**TASK ITEM:** Say how many lines of the listing below include "agent". Write only that number.

**SUPPLIED ENTRIES:**
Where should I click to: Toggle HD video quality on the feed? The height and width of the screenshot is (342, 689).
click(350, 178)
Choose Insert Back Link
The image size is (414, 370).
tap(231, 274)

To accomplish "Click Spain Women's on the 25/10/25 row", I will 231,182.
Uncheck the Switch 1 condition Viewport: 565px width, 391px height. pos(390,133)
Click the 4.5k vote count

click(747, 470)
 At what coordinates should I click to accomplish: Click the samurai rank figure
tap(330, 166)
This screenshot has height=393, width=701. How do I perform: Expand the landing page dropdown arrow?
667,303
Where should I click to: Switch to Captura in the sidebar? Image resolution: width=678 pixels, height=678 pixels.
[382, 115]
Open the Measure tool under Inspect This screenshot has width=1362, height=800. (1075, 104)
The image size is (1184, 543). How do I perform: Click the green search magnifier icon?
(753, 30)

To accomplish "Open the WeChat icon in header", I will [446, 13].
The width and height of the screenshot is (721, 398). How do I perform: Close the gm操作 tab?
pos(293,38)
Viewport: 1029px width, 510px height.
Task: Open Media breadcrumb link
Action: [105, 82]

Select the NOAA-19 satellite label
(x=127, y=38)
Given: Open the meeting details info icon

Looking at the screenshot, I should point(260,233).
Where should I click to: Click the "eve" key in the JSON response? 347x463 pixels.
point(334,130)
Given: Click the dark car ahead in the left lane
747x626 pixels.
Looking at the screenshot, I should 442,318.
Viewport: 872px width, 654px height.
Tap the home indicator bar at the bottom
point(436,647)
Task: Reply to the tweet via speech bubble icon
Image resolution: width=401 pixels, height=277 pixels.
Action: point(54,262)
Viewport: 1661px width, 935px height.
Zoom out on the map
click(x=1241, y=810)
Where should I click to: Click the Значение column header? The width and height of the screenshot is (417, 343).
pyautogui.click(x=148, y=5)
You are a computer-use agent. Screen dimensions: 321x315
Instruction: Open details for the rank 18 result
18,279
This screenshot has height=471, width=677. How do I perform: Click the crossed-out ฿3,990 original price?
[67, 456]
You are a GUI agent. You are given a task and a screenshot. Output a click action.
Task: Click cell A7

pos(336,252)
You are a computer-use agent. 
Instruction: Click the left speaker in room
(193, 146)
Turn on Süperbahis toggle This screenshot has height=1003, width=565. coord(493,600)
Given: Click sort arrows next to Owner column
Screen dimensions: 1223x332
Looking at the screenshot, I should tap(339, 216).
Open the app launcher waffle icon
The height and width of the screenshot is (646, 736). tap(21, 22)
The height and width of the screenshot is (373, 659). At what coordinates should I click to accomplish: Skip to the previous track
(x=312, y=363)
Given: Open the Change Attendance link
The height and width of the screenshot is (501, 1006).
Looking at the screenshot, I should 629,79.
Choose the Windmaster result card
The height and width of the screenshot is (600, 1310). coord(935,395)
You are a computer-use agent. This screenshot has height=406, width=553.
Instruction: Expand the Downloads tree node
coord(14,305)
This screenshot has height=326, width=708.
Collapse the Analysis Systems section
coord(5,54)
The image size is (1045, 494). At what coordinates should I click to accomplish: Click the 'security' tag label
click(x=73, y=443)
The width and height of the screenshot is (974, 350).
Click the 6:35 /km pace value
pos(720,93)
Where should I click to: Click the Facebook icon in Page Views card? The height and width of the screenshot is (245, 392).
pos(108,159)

**OUTPUT FOR THIS TASK:** 4